Of course it was. The adopted value was a compromise
between the results of different teams.
BTW, you are also falling into the 'das ding an sich' trap.

> (Which it probably was, but the difference hidden in the error bar)
> And since the definition of metre only contain the defined constant c,
> i thought "the real speed" of light could be different from c.

Yes, that is where you go wrong.

> But this is utter nonsense!

Beginning to see the light?

> Now I can't understand how I could think so.
> My brain seems to be slower than it used to be. :-(
> 
> The real speed of light in vacuum is exactly c = 299792458 m/s,
> and 1 metre = (1 second/299792458)c, is derived from c,
> which means that the measured speed of light in vacuum will
> always be c.

Correct.
Perhaps I can explain the practicalities behind it in another way.
If you measure the speed of light accurately
you must of course do an error analysis.
The result of this that almost all of the error results from
the ecessary realisation of the meter standard. (in your laboratory)
So the paradoxal result is that you cannot measure the speed of light
even when there is a meter standard of some kind.
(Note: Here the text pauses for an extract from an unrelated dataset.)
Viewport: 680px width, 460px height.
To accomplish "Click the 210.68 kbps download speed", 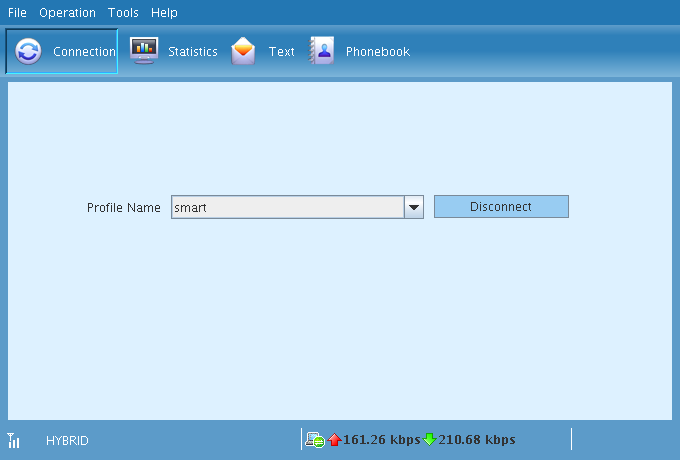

You may call whatever it is that you are doing
'a speed of light measurement',
but if you are a competent experimentalist you will understand
that what you are really doing is a meter calibraton experiment.
Hence the speed of light must be given a defined value,
for practical experimental reasons. [1]

Jan

[1] Which have not changed.
(and will not change in the forseeable future)
Meter standards are orders of magnitude less accurate
than time standards. (see why this must be?)